** begin Supplied material **

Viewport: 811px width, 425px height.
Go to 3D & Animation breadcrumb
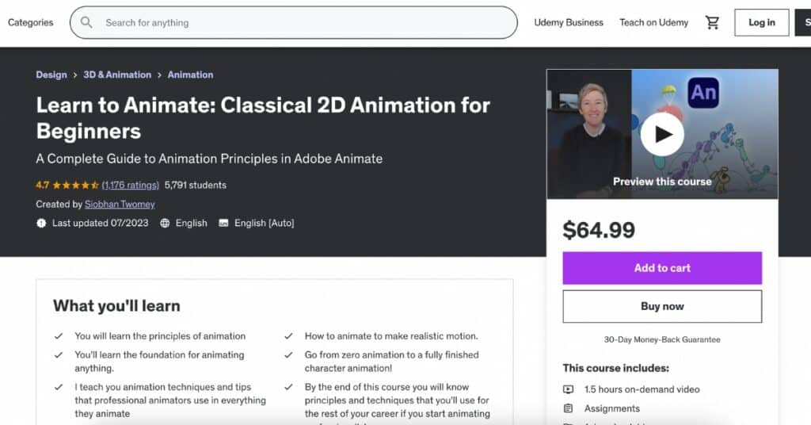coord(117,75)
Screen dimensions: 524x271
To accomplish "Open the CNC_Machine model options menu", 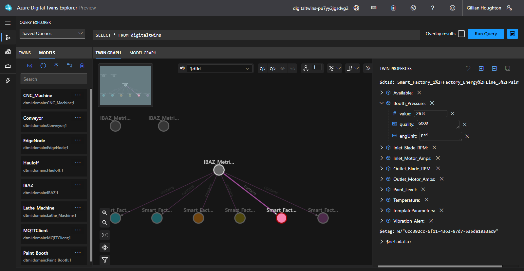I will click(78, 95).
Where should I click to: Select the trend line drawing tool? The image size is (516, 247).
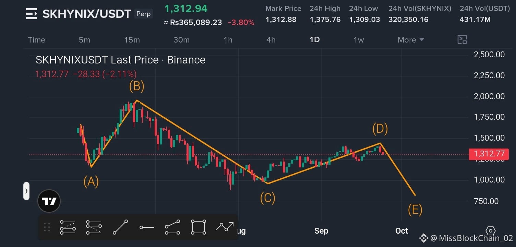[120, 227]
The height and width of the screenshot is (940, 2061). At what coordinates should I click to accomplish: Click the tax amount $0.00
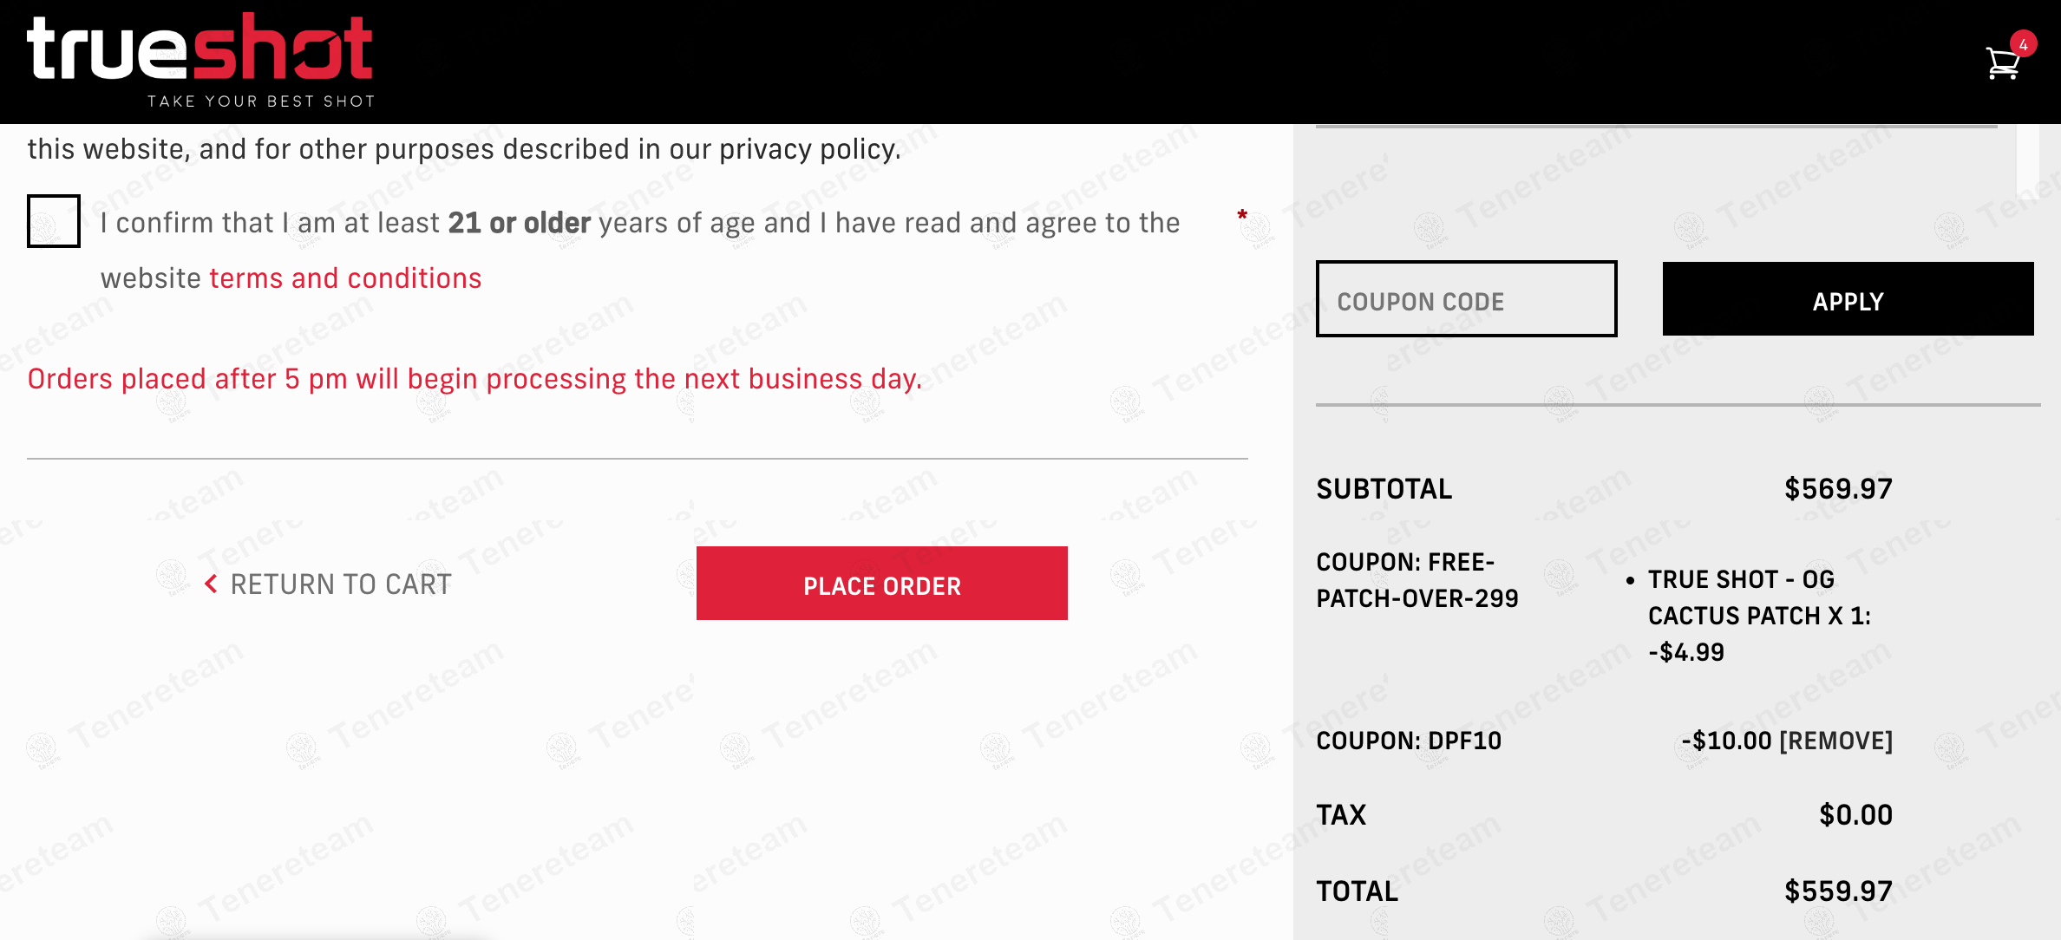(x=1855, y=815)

** end Supplied material **

• Task brief: Reproduce the listing above from the line containing "Where should I" through its final line, including both ends, and leave the pictures out of your copy.

• Output of the task:
Where should I click to: Select the trend line drawing tool? The image size is (516, 247).
[120, 227]
The height and width of the screenshot is (940, 2061). At what coordinates should I click to accomplish: Click the tax amount $0.00
(x=1855, y=815)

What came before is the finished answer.